The nearest rail station is approximately 9.9 miles away.

The nearest airport is Birmingham Airport, which is approximately 35.8 miles away.

==Climate==
Ditton Priors, located within the region of The Midlands, is at the geographical heart of England, giving it a mixture of climatical characteristics. It acts as a transitional area between the northern and southern parts of England when regarding temperature, and between Wales and the East of England when regarding rainfall.

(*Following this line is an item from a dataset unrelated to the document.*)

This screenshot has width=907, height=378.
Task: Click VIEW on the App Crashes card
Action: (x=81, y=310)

As with much of the United Kingdom, the coldest month is January, while the warmest month is July. Altitude affects average temperature results, with the Severn Valley to the south and the Peak District to the north of The Midlands contributing to the average climate figures for the region.

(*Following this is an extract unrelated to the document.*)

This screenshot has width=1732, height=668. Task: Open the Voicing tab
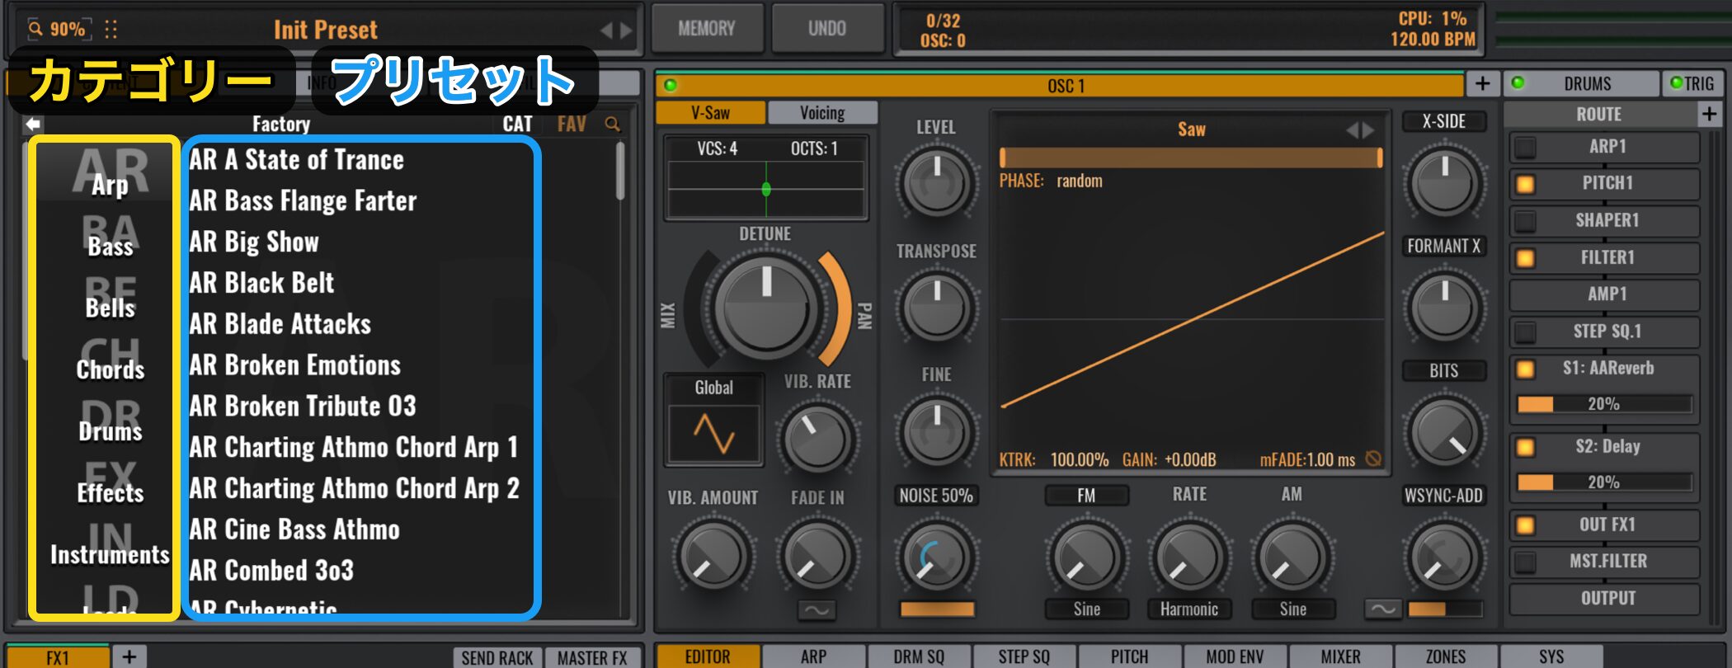821,113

Climate data for The Midlands
| Month | Jan | Feb | Mar | Apr | May | Jun | Jul | Aug | Sep | Oct | Nov | Dec | Year |
| Mean daily maximum °C (°F) | 6.3 (43.3) | 6.7 (44.1) | 9.3 (48.7) | 11.7 (53.1) | 15.5 (59.9) | 18.2 (64.8) | 20.9 (69.6) | 20.5 (68.9) | 17.4 (63.3) | 13.3 (55.9) | 9.3 (48.7) | 7.2 (45.0) | 13.1 (55.6) |
| Mean daily minimum °C (°F) | 0.8 (33.4) | 0.7 (33.3) | 2.2 (36.0) | 3.4 (38.1) | 6.1 (43.0) | 9.0 (48.2) | 11.2 (52.2) | 11.0 (51.8) | 9.0 (48.2) | 6.2 (43.2) | 3.2 (37.8) | 1.7 (35.1) | 5.4 (41.7) |
| Average precipitation mm (inches) | 76.0 (2.99) | 55.5 (2.19) | 62.0 (2.44) | 57.1 (2.25) | 55.7 (2.19) | 63.0 (2.48) | 51.8 (2.04) | 65.2 (2.57) | 69.2 (2.72) | 74.1 (2.92) | 73.2 (2.88) | 82.7 (3.26) | 785.5 (30.93) |
Source: Met Office

==Notable people==
Fred Jordan (1922–2002), folk singer, died in a residential home at Ditton Priors.